SET PROBLEM: In the records below, swap every "Locate" for "Find" and reproduce the lines with everything else unchanged.

Start DATA RECORDS

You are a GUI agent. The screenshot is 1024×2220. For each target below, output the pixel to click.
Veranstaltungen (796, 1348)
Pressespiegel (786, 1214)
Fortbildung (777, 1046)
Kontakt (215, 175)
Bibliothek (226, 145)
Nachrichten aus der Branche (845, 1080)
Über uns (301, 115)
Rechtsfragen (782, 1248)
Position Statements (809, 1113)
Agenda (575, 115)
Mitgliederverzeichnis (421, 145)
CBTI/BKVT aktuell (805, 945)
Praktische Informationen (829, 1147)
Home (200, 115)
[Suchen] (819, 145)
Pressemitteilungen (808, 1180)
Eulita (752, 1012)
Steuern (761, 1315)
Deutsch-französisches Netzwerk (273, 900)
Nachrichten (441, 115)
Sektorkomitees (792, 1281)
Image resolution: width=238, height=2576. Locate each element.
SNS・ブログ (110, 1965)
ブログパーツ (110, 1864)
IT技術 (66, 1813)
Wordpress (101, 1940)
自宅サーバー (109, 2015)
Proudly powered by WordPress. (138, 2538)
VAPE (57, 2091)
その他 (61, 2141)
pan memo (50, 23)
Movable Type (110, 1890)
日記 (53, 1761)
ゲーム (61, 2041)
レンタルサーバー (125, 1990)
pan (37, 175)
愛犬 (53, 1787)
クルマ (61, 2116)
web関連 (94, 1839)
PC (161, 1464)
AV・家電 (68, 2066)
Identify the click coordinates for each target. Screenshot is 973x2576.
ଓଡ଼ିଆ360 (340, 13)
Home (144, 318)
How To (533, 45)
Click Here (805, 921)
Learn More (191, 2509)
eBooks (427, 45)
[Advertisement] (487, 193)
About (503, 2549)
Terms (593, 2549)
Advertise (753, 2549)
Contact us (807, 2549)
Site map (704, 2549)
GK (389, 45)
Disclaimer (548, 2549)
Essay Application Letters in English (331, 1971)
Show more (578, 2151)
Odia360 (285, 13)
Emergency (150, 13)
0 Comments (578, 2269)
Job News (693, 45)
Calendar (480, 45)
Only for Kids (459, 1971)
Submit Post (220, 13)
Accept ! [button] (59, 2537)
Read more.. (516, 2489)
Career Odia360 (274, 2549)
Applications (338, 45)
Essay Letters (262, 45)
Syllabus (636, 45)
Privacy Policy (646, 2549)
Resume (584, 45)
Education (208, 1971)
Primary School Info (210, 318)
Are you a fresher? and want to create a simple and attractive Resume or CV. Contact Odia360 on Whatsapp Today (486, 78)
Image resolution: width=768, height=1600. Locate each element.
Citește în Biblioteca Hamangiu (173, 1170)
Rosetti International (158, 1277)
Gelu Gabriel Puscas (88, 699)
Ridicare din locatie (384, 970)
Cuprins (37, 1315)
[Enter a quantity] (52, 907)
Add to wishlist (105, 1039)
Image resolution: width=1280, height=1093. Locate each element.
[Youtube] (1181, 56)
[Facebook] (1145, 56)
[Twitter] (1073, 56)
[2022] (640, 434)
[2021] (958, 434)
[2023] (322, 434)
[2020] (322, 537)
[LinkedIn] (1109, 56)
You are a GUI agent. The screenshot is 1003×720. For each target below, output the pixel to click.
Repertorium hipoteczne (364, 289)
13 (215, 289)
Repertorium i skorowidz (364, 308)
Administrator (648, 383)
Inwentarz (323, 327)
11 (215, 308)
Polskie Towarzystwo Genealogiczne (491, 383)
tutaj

End DATA RECORDS

THE COMPLETED TASK:
You are a GUI agent. The screenshot is 1024×2220. For each target below, output the pixel to click.
Veranstaltungen (796, 1348)
Pressespiegel (786, 1214)
Fortbildung (777, 1046)
Kontakt (215, 175)
Bibliothek (226, 145)
Nachrichten aus der Branche (845, 1080)
Über uns (301, 115)
Rechtsfragen (782, 1248)
Position Statements (809, 1113)
Agenda (575, 115)
Mitgliederverzeichnis (421, 145)
CBTI/BKVT aktuell (805, 945)
Praktische Informationen (829, 1147)
Home (200, 115)
[Suchen] (819, 145)
Pressemitteilungen (808, 1180)
Eulita (752, 1012)
Steuern (761, 1315)
Deutsch-französisches Netzwerk (273, 900)
Nachrichten (441, 115)
Sektorkomitees (792, 1281)
Image resolution: width=238, height=2576. Find each element.
SNS・ブログ (110, 1965)
ブログパーツ (110, 1864)
IT技術 (66, 1813)
Wordpress (101, 1940)
自宅サーバー (109, 2015)
Proudly powered by WordPress. (138, 2538)
VAPE (57, 2091)
その他 (61, 2141)
pan memo (50, 23)
Movable Type (110, 1890)
日記 (53, 1761)
ゲーム (61, 2041)
レンタルサーバー (125, 1990)
pan (37, 175)
愛犬 (53, 1787)
クルマ (61, 2116)
web関連 (94, 1839)
PC (161, 1464)
AV・家電 (68, 2066)
Identify the click coordinates for each target. Screenshot is 973x2576.
ଓଡ଼ିଆ360 (340, 13)
Home (144, 318)
How To (533, 45)
Click Here (805, 921)
Learn More (191, 2509)
eBooks (427, 45)
[Advertisement] (487, 193)
About (503, 2549)
Terms (593, 2549)
Advertise (753, 2549)
Contact us (807, 2549)
Site map (704, 2549)
GK (389, 45)
Disclaimer (548, 2549)
Essay Application Letters in English (331, 1971)
Show more (578, 2151)
Odia360 (285, 13)
Emergency (150, 13)
0 Comments (578, 2269)
Job News (693, 45)
Calendar (480, 45)
Only for Kids (459, 1971)
Submit Post (220, 13)
Accept ! [button] (59, 2537)
Read more.. (516, 2489)
Career Odia360 (274, 2549)
Applications (338, 45)
Essay Letters (262, 45)
Syllabus (636, 45)
Privacy Policy (646, 2549)
Resume (584, 45)
Education (208, 1971)
Primary School Info (210, 318)
Are you a fresher? and want to create a simple and attractive Resume or CV. Contact Odia360 on Whatsapp Today (486, 78)
Image resolution: width=768, height=1600. Find each element.
Citește în Biblioteca Hamangiu (173, 1170)
Rosetti International (158, 1277)
Gelu Gabriel Puscas (88, 699)
Ridicare din locatie (384, 970)
Cuprins (37, 1315)
[Enter a quantity] (52, 907)
Add to wishlist (105, 1039)
Image resolution: width=1280, height=1093. Find each element.
[Youtube] (1181, 56)
[Facebook] (1145, 56)
[Twitter] (1073, 56)
[2022] (640, 434)
[2021] (958, 434)
[2023] (322, 434)
[2020] (322, 537)
[LinkedIn] (1109, 56)
You are a GUI agent. The screenshot is 1003×720. For each target below, output the pixel to click.
Repertorium hipoteczne (364, 289)
13 (215, 289)
Repertorium i skorowidz (364, 308)
Administrator (648, 383)
Inwentarz (323, 327)
11 (215, 308)
Polskie Towarzystwo Genealogiczne (491, 383)
tutaj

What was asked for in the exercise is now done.